Presiden Jokowi dalam pertemuan G7 di Hiroshima beberapa waktu yang lalu menyampaikan bahwa kesehatan global merupakan salah satu agenda penting yang perlu diperhatikan, selain isu pangan, energi, dan iklim.
Dalam pertemuan tersebut dibahas tentang bagaimana menguatkan arsitektur kesehatan global sebagai upaya untuk menangani pandemi yang dapat muncul di masa mendatang.

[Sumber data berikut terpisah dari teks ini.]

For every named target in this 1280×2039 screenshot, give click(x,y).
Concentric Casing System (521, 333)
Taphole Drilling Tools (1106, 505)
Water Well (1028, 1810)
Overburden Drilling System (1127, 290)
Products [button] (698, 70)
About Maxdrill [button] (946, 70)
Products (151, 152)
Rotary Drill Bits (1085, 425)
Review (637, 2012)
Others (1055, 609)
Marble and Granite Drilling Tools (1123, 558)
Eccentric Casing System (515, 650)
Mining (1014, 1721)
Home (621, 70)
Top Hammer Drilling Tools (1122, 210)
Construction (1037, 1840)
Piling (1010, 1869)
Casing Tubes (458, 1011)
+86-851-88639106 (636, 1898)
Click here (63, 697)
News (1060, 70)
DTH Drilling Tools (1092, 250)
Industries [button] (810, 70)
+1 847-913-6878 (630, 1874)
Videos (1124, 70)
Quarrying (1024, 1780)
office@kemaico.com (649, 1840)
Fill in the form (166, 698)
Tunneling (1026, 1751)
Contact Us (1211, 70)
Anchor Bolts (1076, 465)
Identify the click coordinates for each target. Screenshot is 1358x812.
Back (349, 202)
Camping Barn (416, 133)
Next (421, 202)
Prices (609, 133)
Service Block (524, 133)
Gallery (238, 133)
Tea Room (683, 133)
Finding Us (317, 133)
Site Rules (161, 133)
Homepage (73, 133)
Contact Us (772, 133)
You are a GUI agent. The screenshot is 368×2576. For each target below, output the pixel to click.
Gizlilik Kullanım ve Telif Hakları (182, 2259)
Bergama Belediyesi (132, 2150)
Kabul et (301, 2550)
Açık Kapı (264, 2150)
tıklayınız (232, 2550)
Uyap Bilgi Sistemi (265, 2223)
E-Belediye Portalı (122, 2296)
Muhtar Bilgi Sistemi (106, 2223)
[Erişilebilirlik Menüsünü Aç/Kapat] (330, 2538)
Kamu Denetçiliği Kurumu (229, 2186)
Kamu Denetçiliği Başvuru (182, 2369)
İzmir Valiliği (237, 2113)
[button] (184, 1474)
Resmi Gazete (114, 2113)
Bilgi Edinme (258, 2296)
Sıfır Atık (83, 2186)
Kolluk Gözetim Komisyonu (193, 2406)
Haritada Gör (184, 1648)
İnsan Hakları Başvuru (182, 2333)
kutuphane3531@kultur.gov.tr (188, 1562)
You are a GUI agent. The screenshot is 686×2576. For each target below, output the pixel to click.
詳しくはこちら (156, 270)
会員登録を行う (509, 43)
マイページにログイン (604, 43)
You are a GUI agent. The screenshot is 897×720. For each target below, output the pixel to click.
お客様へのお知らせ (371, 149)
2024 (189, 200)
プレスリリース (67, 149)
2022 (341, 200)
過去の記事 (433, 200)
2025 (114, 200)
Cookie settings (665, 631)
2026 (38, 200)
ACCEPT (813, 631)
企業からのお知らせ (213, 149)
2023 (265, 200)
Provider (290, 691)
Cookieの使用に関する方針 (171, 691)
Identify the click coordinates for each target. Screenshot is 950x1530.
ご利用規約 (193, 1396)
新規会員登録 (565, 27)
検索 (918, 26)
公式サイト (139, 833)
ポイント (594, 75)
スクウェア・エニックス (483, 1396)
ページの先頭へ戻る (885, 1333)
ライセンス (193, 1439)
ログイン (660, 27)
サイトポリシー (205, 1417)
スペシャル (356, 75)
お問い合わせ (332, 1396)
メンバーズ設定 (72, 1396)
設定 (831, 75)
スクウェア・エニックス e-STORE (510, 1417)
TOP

Keseluruhan proyek antara ASEAN dan Jepang ini akan berfokus untuk memajukan kegiatan harmonisasi global tentang peraturan kefarmasian terkait produk obat. Ketika peraturan khusus suatu negara berlaku, pengujian dan pemeriksaan tambahan mungkin diperlukan sebelum produk dapat disetujui.
Hal ini akan berdampak pada semakin panjangnya periode peninjauan dan meningkatkan biaya, bahkan menyebabkan tertundanya akses pasien ke obat.
Untuk mengatasi dampak tersebut, perlu adanya regulasi dan harmonisasi yang solid demi menghilangkan hambatan teknis dalam peredaran obat tanpa mengurangi kualitas ataupun keamanan obat, sehingga memastikan akses yang cepat dan tepat dapat didapatkan masyarakat.
Diketahui, dalam kegiatan simposium tersebut ada 40 peserta regulasi dari 10 negara anggota ASEAN yang berasal dari Brunei Darussalam, Kamboja, Indonesia, Laos, Malaysia, Myanmar, Filipina, Singapura, Thailand, dan Vietnam,” (ADT).